**EXERCISE**. Reproduce the listing below word for word, keeping every line in its original order.
.....
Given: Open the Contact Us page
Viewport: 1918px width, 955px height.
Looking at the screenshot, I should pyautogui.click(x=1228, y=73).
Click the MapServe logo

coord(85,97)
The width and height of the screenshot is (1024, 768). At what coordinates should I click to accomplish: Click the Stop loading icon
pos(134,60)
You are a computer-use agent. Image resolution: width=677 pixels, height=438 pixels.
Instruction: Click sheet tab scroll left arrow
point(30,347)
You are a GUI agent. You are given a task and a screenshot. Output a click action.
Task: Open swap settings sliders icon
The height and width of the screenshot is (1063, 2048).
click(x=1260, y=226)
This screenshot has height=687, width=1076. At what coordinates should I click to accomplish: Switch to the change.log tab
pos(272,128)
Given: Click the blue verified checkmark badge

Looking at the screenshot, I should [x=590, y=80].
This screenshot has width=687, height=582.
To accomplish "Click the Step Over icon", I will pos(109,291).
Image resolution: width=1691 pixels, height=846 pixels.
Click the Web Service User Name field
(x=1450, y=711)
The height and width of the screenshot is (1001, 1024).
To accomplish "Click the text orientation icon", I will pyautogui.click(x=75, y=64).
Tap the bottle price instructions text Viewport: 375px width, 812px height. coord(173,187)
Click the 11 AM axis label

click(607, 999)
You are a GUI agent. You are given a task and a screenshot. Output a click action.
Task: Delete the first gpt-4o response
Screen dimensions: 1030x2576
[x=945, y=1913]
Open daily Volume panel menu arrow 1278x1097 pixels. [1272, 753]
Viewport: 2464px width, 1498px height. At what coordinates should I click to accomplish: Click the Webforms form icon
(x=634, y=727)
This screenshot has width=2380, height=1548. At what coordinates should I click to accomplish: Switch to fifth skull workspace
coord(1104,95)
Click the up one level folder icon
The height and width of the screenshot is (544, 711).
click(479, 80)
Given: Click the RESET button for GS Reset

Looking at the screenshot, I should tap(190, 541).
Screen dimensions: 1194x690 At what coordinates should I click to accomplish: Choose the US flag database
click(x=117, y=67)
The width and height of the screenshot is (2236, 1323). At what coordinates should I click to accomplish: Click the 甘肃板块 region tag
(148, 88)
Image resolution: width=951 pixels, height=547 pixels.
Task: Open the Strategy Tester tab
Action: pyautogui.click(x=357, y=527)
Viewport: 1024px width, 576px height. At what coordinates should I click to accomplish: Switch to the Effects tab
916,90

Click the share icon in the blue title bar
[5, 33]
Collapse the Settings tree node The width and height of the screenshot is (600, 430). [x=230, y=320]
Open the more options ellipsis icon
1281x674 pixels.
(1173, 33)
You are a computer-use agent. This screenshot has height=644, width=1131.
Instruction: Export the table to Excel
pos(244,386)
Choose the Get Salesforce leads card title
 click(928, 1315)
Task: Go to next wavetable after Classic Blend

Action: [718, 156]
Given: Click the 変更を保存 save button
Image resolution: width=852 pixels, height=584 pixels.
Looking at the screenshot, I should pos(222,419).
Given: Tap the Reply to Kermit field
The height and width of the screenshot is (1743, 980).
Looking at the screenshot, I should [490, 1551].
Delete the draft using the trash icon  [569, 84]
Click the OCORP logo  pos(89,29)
.....
**WRITTEN SOLUTION**.
Given: Open the Contact Us page
Viewport: 1918px width, 955px height.
Looking at the screenshot, I should pyautogui.click(x=1228, y=73).
Click the MapServe logo

coord(85,97)
The width and height of the screenshot is (1024, 768). At what coordinates should I click to accomplish: Click the Stop loading icon
pos(134,60)
You are a computer-use agent. Image resolution: width=677 pixels, height=438 pixels.
Instruction: Click sheet tab scroll left arrow
point(30,347)
You are a GUI agent. You are given a task and a screenshot. Output a click action.
Task: Open swap settings sliders icon
The height and width of the screenshot is (1063, 2048).
click(x=1260, y=226)
This screenshot has height=687, width=1076. At what coordinates should I click to accomplish: Switch to the change.log tab
pos(272,128)
Given: Click the blue verified checkmark badge

Looking at the screenshot, I should [x=590, y=80].
This screenshot has width=687, height=582.
To accomplish "Click the Step Over icon", I will pos(109,291).
Image resolution: width=1691 pixels, height=846 pixels.
Click the Web Service User Name field
(x=1450, y=711)
The height and width of the screenshot is (1001, 1024).
To accomplish "Click the text orientation icon", I will pyautogui.click(x=75, y=64).
Tap the bottle price instructions text Viewport: 375px width, 812px height. coord(173,187)
Click the 11 AM axis label

click(607, 999)
You are a GUI agent. You are given a task and a screenshot. Output a click action.
Task: Delete the first gpt-4o response
Screen dimensions: 1030x2576
[x=945, y=1913]
Open daily Volume panel menu arrow 1278x1097 pixels. [1272, 753]
Viewport: 2464px width, 1498px height. At what coordinates should I click to accomplish: Click the Webforms form icon
(x=634, y=727)
This screenshot has width=2380, height=1548. At what coordinates should I click to accomplish: Switch to fifth skull workspace
coord(1104,95)
Click the up one level folder icon
The height and width of the screenshot is (544, 711).
click(479, 80)
Given: Click the RESET button for GS Reset

Looking at the screenshot, I should tap(190, 541).
Screen dimensions: 1194x690 At what coordinates should I click to accomplish: Choose the US flag database
click(x=117, y=67)
The width and height of the screenshot is (2236, 1323). At what coordinates should I click to accomplish: Click the 甘肃板块 region tag
(148, 88)
Image resolution: width=951 pixels, height=547 pixels.
Task: Open the Strategy Tester tab
Action: pyautogui.click(x=357, y=527)
Viewport: 1024px width, 576px height. At what coordinates should I click to accomplish: Switch to the Effects tab
916,90

Click the share icon in the blue title bar
[5, 33]
Collapse the Settings tree node The width and height of the screenshot is (600, 430). [x=230, y=320]
Open the more options ellipsis icon
1281x674 pixels.
(1173, 33)
You are a computer-use agent. This screenshot has height=644, width=1131.
Instruction: Export the table to Excel
pos(244,386)
Choose the Get Salesforce leads card title
 click(928, 1315)
Task: Go to next wavetable after Classic Blend

Action: [718, 156]
Given: Click the 変更を保存 save button
Image resolution: width=852 pixels, height=584 pixels.
Looking at the screenshot, I should pos(222,419).
Given: Tap the Reply to Kermit field
The height and width of the screenshot is (1743, 980).
Looking at the screenshot, I should [490, 1551].
Delete the draft using the trash icon  [569, 84]
Click the OCORP logo  pos(89,29)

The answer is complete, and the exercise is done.